SUPPLIED ENTRIES section start
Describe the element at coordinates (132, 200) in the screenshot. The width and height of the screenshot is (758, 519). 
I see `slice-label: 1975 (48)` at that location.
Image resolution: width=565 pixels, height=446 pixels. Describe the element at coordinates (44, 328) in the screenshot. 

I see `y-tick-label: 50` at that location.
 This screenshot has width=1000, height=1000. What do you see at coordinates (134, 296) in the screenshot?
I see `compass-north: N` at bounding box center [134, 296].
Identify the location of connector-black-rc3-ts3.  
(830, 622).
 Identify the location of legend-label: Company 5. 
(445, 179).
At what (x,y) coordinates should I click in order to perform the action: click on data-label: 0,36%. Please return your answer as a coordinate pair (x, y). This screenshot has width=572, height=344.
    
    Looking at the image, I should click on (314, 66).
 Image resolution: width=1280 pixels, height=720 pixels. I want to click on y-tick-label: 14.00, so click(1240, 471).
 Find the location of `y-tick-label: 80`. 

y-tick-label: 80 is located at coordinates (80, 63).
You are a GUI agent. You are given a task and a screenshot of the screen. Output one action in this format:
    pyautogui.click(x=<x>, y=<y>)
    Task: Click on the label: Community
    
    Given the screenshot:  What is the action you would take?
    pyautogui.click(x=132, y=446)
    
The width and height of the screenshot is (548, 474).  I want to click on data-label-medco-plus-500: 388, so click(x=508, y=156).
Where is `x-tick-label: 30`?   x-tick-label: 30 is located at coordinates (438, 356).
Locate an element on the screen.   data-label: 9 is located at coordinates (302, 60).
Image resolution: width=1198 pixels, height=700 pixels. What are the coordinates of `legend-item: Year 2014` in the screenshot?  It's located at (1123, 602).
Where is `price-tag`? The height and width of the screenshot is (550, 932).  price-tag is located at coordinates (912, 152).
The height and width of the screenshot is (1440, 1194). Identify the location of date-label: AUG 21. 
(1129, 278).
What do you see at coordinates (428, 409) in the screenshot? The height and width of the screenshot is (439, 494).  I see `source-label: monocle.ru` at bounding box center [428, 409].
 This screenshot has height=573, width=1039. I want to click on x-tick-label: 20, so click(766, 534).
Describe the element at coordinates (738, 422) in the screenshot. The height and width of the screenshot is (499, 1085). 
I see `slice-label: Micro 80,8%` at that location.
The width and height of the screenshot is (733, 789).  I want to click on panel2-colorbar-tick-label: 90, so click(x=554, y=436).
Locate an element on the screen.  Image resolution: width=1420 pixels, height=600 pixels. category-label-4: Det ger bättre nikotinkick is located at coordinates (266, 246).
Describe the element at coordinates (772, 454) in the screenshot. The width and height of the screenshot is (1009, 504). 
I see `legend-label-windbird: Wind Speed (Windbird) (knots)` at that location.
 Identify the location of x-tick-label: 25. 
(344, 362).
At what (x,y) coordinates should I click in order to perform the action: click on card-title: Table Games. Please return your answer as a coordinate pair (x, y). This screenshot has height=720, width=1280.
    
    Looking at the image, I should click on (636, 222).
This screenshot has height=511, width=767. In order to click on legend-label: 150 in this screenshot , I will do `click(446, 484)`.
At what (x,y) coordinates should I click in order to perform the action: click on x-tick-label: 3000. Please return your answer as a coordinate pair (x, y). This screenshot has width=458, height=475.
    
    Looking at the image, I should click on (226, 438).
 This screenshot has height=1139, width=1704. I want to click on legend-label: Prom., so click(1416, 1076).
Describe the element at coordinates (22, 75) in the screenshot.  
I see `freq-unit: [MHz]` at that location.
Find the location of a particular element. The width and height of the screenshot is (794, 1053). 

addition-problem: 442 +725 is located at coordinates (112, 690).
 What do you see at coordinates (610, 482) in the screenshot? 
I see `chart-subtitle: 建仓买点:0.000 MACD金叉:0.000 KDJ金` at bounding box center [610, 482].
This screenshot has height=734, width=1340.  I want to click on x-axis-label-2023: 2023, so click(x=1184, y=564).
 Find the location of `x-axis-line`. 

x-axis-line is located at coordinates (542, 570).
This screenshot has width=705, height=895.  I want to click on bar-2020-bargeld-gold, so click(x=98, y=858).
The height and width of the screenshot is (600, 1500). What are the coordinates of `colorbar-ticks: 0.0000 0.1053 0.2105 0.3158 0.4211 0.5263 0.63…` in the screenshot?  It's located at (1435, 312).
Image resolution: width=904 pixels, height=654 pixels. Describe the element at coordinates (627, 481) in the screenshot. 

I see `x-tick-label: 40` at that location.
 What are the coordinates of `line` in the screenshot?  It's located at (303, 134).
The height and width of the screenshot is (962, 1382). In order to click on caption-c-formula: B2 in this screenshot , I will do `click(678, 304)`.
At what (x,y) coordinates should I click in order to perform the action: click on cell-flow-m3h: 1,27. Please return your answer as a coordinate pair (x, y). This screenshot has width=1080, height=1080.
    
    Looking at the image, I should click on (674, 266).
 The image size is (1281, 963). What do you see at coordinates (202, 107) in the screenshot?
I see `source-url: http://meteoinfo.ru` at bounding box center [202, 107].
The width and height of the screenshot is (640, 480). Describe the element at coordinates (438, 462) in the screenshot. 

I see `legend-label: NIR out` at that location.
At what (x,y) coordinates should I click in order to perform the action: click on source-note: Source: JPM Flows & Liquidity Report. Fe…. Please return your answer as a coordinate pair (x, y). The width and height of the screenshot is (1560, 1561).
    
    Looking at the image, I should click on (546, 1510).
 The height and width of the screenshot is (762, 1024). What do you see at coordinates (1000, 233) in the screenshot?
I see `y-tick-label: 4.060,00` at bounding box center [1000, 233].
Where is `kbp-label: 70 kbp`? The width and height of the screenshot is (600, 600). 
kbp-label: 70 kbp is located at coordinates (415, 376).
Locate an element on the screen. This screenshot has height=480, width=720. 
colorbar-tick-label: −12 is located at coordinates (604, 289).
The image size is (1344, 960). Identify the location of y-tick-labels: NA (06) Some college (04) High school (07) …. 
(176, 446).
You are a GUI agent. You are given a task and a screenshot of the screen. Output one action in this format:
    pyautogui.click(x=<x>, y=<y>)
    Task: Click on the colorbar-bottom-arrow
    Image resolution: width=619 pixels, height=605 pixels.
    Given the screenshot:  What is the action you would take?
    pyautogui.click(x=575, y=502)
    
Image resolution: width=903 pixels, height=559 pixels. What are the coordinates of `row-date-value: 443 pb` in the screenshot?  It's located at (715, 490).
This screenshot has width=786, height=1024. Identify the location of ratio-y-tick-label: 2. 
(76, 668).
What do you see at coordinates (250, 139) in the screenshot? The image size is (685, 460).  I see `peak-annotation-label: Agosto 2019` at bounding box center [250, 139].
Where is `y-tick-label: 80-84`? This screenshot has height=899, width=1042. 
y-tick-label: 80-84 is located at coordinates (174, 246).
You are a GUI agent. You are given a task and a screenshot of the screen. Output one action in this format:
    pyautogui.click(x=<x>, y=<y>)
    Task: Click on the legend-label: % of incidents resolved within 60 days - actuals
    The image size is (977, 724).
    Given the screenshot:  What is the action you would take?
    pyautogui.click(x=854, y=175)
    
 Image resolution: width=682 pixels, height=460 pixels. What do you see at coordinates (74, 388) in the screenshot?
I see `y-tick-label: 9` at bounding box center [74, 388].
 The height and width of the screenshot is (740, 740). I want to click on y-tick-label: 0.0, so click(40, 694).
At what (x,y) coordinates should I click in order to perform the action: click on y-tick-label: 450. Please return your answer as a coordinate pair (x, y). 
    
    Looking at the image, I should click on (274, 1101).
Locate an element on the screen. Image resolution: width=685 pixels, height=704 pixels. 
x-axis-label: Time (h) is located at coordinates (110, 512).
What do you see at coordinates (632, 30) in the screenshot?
SUPPLIED ENTRIES section end
■ **WHAT THE TASK ASKS**
Copy, without any alteration, the lines of the records from the line with "What do you see at coordinates (428, 409)" to the line with "The width and height of the screenshot is (733, 789).", including both of those lines.

■ **EXPECTED ANSWER**
What do you see at coordinates (428, 409) in the screenshot? The height and width of the screenshot is (439, 494).  I see `source-label: monocle.ru` at bounding box center [428, 409].
 This screenshot has height=573, width=1039. I want to click on x-tick-label: 20, so click(766, 534).
Describe the element at coordinates (738, 422) in the screenshot. The height and width of the screenshot is (499, 1085). 
I see `slice-label: Micro 80,8%` at that location.
The width and height of the screenshot is (733, 789).  I want to click on panel2-colorbar-tick-label: 90, so click(x=554, y=436).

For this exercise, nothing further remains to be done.